OBJECTIVE: Please copy the entries below word for word, from the line with "Open the OSPFV2" to the line with "pyautogui.click(x=56, y=75)", including both of those lines.

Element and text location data

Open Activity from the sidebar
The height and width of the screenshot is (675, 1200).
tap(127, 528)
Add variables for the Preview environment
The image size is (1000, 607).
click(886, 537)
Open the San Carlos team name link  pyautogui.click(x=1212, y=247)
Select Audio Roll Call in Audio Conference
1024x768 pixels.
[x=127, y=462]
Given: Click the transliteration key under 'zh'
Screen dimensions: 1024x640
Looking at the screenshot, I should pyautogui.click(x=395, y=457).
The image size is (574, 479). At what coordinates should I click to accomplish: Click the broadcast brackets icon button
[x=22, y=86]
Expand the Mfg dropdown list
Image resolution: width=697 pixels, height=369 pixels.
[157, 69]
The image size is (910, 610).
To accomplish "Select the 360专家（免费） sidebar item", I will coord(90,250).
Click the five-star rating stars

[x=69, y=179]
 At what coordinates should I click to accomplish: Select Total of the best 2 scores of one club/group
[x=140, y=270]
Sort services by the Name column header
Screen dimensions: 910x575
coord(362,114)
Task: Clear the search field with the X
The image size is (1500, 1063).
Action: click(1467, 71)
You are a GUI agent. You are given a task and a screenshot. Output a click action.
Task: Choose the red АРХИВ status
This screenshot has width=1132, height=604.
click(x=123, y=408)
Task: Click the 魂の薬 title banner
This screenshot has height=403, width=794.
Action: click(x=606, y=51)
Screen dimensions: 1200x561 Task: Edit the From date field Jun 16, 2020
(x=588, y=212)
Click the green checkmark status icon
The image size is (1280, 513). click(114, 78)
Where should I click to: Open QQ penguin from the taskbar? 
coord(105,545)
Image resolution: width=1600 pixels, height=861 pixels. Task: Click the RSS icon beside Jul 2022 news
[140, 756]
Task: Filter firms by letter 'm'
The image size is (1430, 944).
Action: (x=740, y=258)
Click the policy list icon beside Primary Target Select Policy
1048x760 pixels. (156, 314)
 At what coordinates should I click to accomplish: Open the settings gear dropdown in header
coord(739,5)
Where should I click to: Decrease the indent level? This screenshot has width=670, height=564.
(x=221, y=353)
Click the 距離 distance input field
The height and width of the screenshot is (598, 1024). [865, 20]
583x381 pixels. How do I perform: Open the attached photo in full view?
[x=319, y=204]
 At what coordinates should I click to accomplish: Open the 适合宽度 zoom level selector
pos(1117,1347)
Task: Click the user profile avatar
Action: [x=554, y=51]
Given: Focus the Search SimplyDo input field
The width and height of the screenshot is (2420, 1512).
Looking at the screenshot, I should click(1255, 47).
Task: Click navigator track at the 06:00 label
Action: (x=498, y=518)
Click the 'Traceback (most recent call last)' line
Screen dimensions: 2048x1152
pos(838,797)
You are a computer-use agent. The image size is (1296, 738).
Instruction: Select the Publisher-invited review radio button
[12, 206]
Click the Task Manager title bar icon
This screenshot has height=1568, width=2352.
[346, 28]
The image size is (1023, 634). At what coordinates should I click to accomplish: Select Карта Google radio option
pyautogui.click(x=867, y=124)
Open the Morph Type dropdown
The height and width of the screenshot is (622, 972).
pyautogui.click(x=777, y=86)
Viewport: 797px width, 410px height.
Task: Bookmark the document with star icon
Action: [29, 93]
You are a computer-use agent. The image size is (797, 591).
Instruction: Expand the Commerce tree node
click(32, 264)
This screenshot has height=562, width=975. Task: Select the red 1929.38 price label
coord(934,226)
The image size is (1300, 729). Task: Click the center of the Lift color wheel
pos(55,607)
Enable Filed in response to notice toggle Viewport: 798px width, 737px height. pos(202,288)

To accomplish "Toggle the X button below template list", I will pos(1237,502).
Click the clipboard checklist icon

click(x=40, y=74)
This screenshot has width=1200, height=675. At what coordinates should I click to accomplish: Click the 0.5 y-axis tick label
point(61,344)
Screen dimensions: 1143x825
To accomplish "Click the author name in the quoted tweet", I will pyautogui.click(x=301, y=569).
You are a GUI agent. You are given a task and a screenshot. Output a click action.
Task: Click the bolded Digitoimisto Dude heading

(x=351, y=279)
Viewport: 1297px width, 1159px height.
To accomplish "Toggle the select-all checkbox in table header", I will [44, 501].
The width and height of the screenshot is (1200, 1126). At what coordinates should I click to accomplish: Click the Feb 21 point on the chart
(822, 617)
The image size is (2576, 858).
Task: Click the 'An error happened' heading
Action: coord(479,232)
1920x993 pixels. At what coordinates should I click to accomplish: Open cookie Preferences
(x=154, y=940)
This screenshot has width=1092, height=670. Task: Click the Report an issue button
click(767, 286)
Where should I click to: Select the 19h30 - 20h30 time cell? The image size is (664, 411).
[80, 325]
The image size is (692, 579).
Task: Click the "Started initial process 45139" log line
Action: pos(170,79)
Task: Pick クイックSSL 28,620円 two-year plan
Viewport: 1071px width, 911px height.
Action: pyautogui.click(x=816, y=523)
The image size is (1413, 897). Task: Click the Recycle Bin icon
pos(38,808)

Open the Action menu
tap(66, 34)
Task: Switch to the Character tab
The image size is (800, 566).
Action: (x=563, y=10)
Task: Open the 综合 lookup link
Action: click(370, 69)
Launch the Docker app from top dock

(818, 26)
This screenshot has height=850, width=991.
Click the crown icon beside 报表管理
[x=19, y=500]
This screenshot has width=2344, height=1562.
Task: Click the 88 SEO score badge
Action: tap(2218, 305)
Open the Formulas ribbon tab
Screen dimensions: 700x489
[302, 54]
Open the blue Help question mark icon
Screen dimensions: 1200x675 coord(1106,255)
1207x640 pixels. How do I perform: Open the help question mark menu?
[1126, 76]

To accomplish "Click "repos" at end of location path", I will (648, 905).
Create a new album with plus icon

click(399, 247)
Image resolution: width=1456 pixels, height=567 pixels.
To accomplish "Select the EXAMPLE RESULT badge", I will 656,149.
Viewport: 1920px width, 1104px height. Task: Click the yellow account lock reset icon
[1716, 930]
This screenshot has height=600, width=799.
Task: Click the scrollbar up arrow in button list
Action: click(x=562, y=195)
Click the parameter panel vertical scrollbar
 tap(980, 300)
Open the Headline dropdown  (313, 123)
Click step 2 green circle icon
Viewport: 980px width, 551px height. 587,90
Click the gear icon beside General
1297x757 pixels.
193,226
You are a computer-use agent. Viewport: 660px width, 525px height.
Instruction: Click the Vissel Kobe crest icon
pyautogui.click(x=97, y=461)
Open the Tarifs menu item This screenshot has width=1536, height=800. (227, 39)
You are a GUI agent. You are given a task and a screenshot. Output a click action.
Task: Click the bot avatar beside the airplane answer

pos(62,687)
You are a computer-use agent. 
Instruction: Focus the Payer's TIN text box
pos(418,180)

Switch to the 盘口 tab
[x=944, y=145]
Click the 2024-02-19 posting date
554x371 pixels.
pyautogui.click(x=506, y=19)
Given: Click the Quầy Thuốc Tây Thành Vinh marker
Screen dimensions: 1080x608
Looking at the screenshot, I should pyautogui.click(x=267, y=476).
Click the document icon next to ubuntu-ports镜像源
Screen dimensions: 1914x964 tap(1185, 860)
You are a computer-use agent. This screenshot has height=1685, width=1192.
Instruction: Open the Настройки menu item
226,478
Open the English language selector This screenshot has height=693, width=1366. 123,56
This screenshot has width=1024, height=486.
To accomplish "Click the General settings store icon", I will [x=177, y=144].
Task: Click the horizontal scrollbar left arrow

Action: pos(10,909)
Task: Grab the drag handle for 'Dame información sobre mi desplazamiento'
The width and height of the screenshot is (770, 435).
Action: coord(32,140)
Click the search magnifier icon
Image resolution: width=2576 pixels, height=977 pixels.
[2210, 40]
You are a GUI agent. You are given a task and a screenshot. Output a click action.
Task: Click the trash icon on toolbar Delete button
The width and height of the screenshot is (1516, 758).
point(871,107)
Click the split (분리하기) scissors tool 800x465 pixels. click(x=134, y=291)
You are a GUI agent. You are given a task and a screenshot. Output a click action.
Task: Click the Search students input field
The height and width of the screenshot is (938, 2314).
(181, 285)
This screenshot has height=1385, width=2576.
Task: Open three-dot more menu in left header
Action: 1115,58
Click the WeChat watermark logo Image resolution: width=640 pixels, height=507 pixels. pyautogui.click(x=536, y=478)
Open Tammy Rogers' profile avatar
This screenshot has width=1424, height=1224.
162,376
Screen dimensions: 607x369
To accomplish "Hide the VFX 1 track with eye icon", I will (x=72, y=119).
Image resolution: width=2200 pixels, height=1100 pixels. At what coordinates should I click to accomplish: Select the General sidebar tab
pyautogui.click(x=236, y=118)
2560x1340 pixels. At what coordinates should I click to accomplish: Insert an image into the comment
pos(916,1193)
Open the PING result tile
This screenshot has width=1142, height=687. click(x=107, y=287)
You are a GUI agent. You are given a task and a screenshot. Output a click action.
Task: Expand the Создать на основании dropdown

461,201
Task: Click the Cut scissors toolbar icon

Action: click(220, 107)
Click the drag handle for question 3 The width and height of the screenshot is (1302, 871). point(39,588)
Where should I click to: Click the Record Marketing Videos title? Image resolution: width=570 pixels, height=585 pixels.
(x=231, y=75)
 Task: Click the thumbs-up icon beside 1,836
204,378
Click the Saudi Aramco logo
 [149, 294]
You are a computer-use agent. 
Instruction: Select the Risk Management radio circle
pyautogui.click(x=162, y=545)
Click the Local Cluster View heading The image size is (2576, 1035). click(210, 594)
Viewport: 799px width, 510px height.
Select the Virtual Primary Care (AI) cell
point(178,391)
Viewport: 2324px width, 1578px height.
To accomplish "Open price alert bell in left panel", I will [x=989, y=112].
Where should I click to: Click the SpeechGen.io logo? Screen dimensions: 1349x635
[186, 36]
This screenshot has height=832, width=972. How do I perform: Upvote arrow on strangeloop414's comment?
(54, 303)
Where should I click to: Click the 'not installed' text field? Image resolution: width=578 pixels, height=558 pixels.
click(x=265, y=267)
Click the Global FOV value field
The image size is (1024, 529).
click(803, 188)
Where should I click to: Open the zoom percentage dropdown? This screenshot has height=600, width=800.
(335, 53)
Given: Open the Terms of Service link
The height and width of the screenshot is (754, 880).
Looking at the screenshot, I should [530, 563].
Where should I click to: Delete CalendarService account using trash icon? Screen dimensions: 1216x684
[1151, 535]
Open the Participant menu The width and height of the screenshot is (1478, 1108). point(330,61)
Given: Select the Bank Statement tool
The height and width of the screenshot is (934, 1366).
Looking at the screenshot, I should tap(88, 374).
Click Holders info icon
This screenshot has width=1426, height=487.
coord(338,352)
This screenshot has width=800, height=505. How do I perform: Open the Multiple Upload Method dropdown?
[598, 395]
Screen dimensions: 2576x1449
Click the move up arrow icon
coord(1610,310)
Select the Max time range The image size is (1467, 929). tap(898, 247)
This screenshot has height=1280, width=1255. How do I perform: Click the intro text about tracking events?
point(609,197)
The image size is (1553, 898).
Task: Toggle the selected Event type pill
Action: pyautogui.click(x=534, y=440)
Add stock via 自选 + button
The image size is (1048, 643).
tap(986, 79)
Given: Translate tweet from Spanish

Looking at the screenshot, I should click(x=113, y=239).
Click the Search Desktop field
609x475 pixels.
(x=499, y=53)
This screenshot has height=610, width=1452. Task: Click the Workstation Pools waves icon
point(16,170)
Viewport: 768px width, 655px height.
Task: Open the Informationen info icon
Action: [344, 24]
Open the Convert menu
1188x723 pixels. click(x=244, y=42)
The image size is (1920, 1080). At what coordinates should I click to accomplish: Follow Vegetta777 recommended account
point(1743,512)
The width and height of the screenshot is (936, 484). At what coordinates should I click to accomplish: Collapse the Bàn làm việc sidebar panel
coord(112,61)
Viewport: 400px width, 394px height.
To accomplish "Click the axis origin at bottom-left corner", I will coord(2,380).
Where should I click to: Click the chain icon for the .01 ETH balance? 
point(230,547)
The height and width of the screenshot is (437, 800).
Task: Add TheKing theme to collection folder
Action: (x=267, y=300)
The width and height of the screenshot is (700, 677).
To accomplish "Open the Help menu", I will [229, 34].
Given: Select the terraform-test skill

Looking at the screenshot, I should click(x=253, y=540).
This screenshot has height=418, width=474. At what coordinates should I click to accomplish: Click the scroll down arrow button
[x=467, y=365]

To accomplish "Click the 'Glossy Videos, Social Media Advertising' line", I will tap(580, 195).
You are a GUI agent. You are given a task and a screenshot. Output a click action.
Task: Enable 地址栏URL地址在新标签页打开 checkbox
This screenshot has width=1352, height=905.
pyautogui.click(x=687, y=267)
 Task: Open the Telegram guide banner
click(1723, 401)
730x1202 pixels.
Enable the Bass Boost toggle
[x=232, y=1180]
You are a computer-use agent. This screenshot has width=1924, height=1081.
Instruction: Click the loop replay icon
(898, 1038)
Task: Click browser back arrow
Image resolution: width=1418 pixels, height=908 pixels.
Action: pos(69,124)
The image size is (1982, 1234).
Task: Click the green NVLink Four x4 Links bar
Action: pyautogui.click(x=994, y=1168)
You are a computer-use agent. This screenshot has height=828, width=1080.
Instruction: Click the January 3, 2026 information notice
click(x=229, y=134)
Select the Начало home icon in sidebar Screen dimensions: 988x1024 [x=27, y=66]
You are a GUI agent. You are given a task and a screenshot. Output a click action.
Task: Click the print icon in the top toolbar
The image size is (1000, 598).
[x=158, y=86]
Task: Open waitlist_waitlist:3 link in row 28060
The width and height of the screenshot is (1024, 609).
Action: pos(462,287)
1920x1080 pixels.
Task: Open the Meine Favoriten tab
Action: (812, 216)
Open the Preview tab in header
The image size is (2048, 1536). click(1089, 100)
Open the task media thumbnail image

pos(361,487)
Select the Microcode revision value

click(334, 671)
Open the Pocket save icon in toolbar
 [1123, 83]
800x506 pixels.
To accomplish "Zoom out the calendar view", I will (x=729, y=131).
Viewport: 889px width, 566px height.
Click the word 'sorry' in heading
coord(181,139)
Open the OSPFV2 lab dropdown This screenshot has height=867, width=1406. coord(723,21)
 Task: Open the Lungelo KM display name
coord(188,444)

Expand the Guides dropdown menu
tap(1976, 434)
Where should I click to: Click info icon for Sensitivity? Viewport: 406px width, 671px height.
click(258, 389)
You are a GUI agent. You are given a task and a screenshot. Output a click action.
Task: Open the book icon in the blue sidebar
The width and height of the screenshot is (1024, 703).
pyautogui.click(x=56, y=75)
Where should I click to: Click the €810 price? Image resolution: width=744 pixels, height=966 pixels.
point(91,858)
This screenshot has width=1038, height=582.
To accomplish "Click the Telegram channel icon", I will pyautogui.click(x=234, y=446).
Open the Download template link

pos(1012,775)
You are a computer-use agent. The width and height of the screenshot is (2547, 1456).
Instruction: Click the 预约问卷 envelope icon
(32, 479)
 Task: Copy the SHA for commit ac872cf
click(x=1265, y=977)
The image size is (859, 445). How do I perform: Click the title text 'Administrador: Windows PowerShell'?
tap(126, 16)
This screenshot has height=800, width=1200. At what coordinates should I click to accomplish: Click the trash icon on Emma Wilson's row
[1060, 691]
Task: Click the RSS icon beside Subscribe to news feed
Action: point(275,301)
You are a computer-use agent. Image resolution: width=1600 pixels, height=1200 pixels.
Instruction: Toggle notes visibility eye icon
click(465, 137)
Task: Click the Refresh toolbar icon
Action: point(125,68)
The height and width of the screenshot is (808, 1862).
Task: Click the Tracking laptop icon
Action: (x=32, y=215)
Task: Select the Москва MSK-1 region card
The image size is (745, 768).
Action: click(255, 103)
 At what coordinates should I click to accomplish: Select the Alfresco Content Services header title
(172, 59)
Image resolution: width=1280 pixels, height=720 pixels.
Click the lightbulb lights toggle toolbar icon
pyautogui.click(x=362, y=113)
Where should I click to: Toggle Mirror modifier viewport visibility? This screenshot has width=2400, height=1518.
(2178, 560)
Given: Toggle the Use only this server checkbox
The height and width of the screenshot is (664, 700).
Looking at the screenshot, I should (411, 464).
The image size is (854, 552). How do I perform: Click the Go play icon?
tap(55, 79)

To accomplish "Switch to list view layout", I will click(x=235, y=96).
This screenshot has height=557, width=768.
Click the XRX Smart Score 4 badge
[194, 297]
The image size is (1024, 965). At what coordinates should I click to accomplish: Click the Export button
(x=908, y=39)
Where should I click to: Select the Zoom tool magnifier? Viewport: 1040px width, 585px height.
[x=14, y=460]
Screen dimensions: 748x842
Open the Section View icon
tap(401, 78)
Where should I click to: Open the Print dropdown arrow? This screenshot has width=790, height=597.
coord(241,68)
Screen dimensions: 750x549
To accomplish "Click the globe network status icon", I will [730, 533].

RESULT BELOW:
Open the OSPFV2 lab dropdown This screenshot has height=867, width=1406. coord(723,21)
 Task: Open the Lungelo KM display name
coord(188,444)

Expand the Guides dropdown menu
tap(1976, 434)
Where should I click to: Click info icon for Sensitivity? Viewport: 406px width, 671px height.
click(258, 389)
You are a GUI agent. You are given a task and a screenshot. Output a click action.
Task: Open the book icon in the blue sidebar
The width and height of the screenshot is (1024, 703).
pyautogui.click(x=56, y=75)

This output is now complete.